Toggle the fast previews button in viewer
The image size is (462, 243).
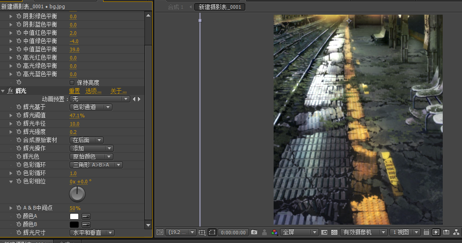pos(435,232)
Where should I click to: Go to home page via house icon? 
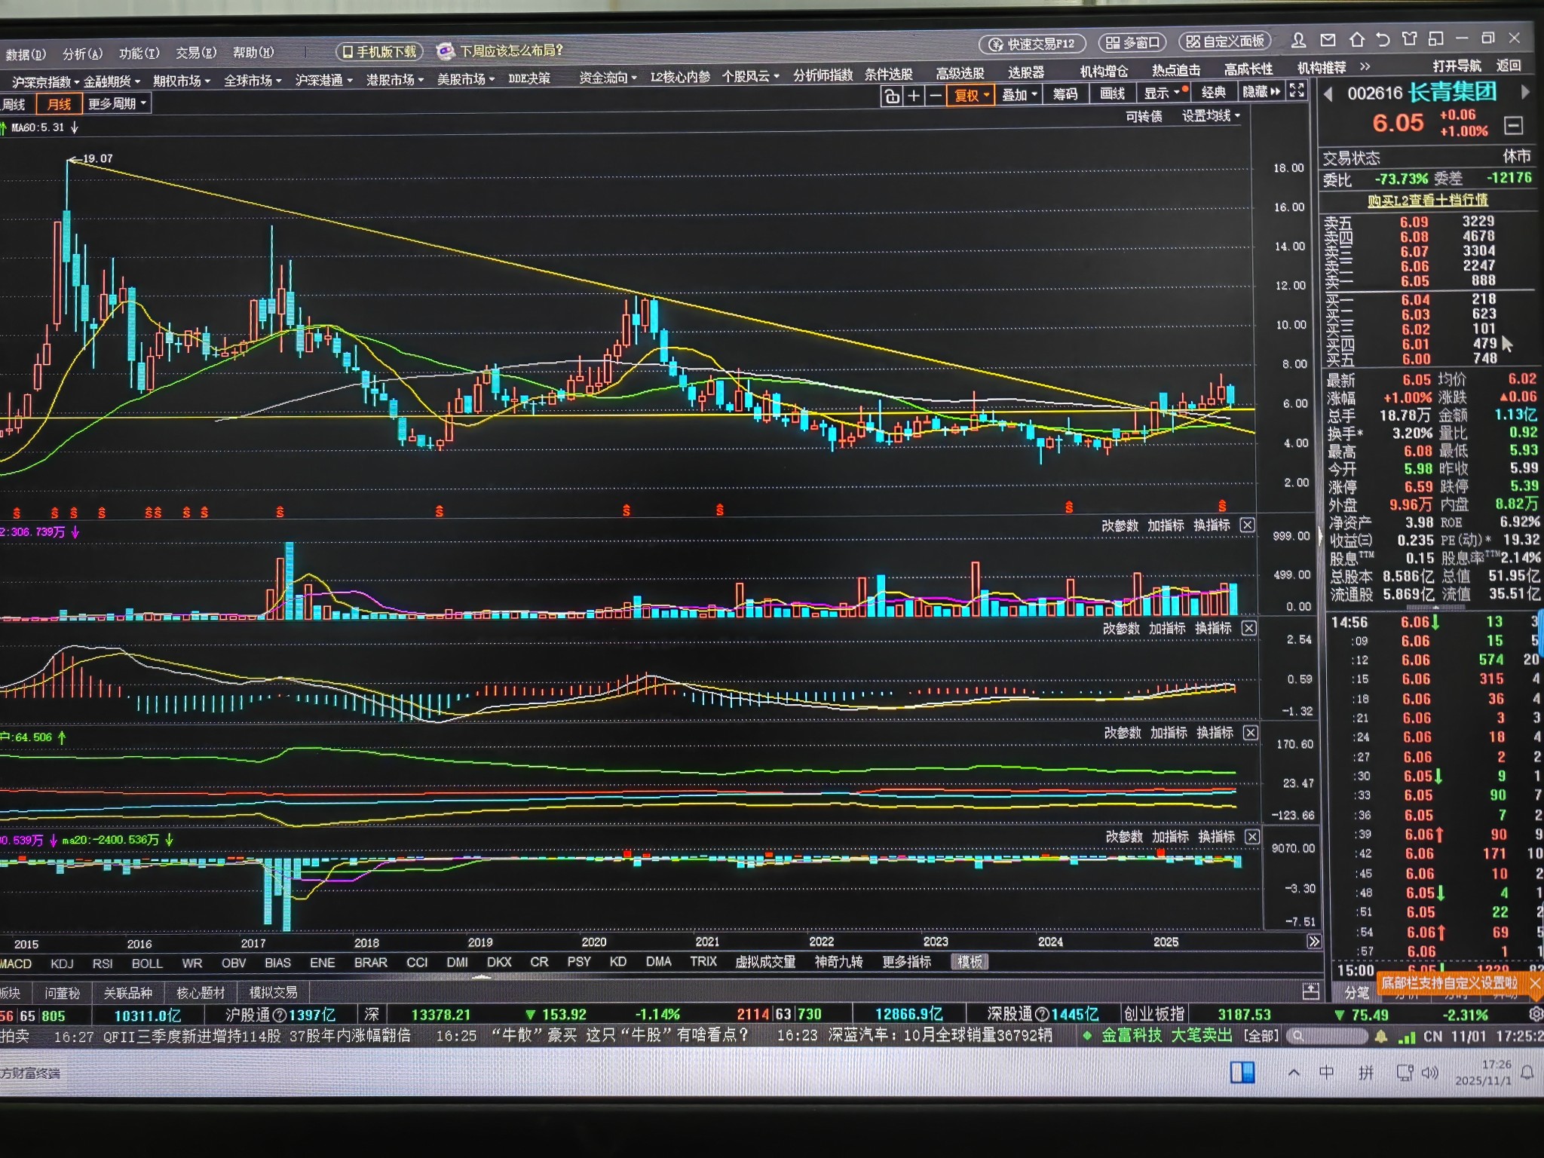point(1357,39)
* * *
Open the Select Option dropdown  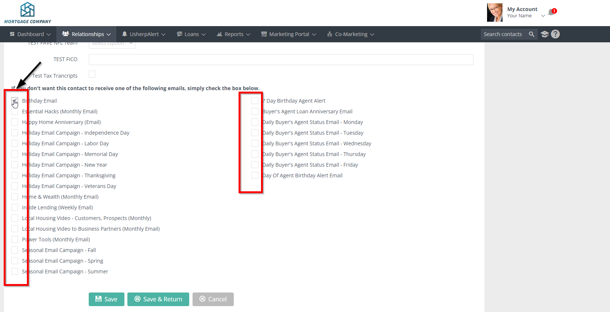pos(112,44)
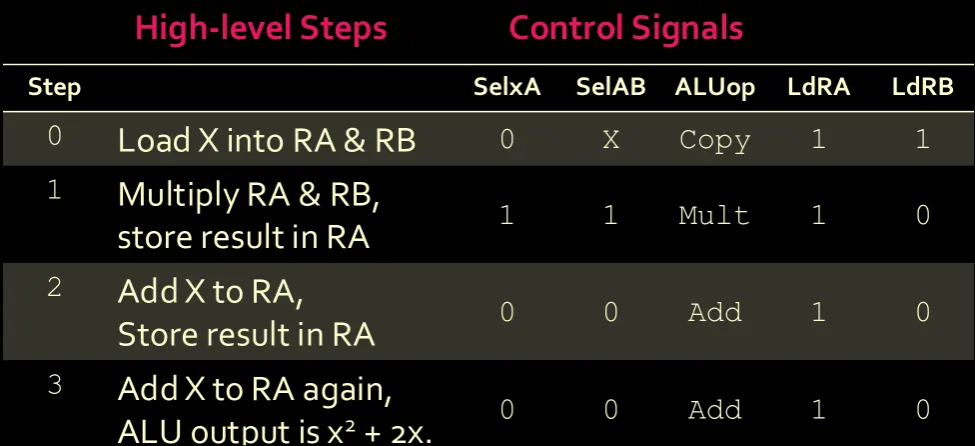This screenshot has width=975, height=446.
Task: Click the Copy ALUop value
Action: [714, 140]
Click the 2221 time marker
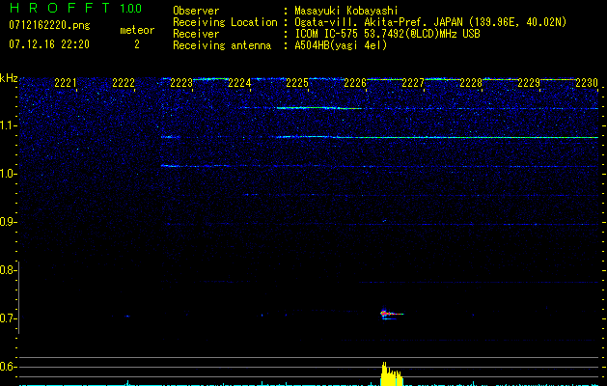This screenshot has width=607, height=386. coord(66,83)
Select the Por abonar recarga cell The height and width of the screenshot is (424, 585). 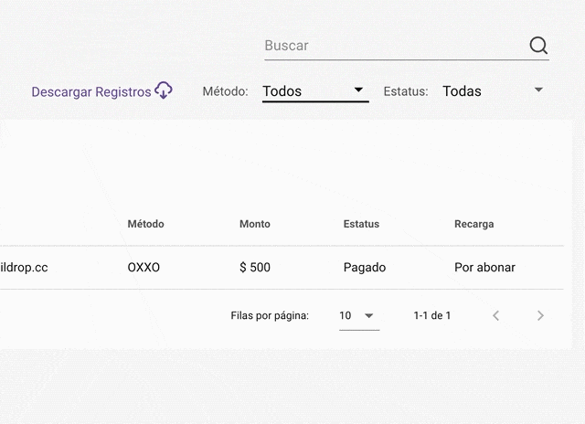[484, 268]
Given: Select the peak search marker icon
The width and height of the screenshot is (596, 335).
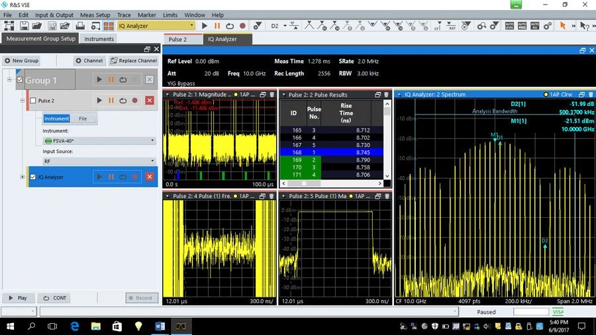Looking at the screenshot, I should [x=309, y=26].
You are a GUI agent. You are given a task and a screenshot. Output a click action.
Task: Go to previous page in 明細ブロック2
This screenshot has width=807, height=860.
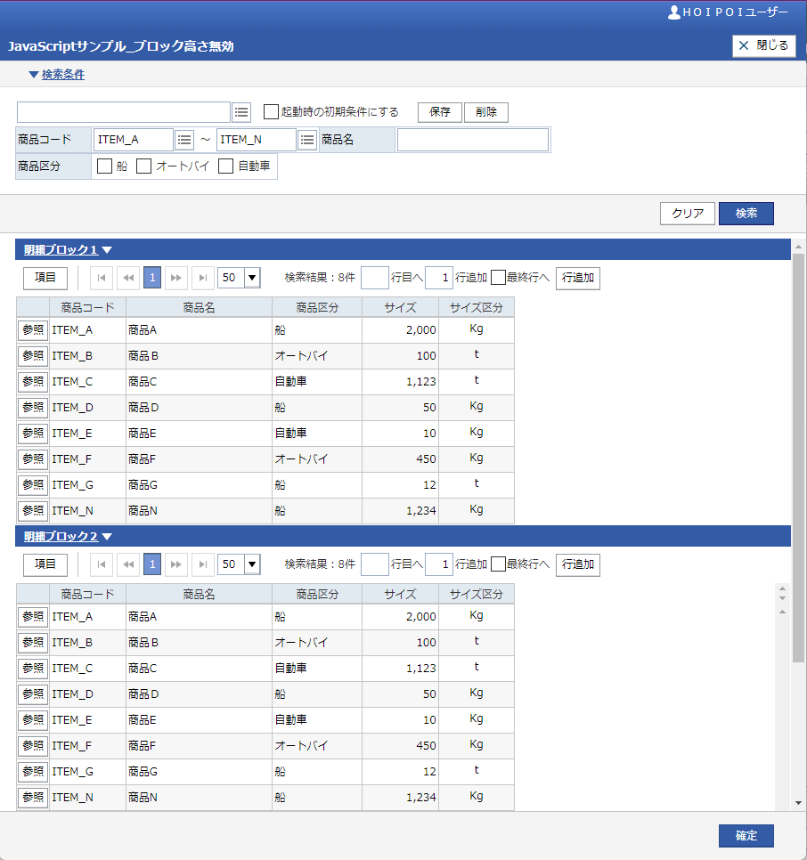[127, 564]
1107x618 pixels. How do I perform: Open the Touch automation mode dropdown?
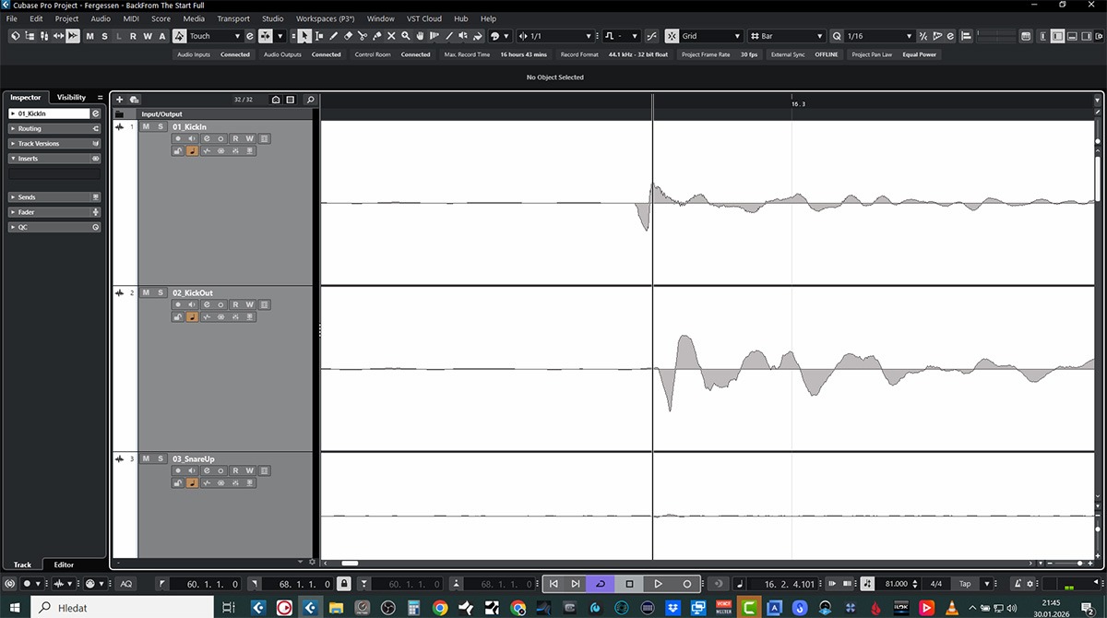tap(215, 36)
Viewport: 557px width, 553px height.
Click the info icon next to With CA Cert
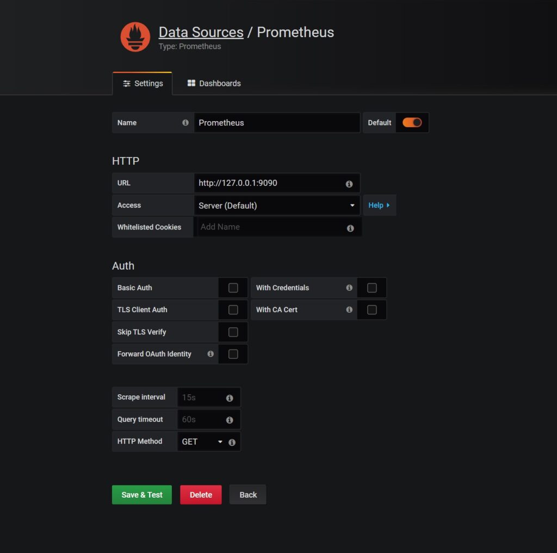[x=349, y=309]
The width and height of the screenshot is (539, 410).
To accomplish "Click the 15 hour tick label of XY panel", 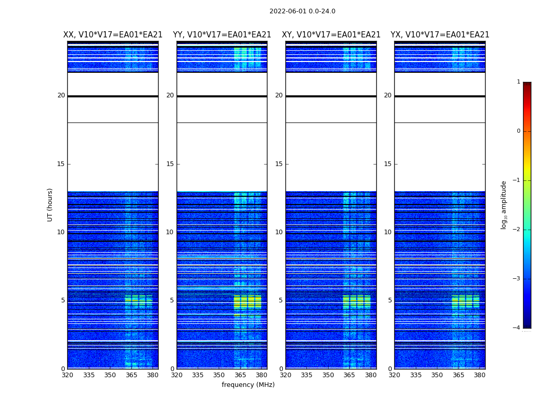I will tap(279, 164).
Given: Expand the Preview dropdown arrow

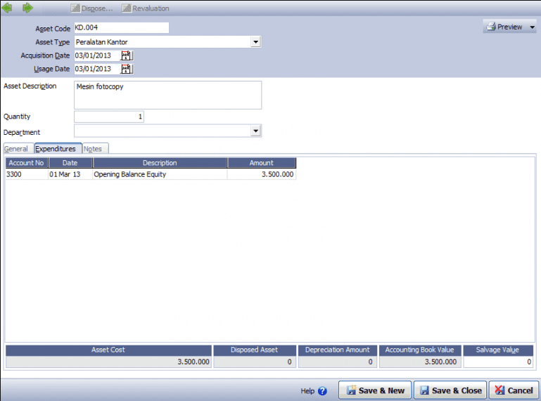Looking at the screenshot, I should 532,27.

| Aim of the task |
Reproduce the records verbatim from the line with "Toggle the fast previews button in viewer" to the line with "point(1357,39)", leaving out the pictures.

| Exercise result |
Toggle the fast previews button in viewer
The image size is (462, 243).
pos(435,232)
Where should I click to: Go to home page via house icon? 
point(1357,39)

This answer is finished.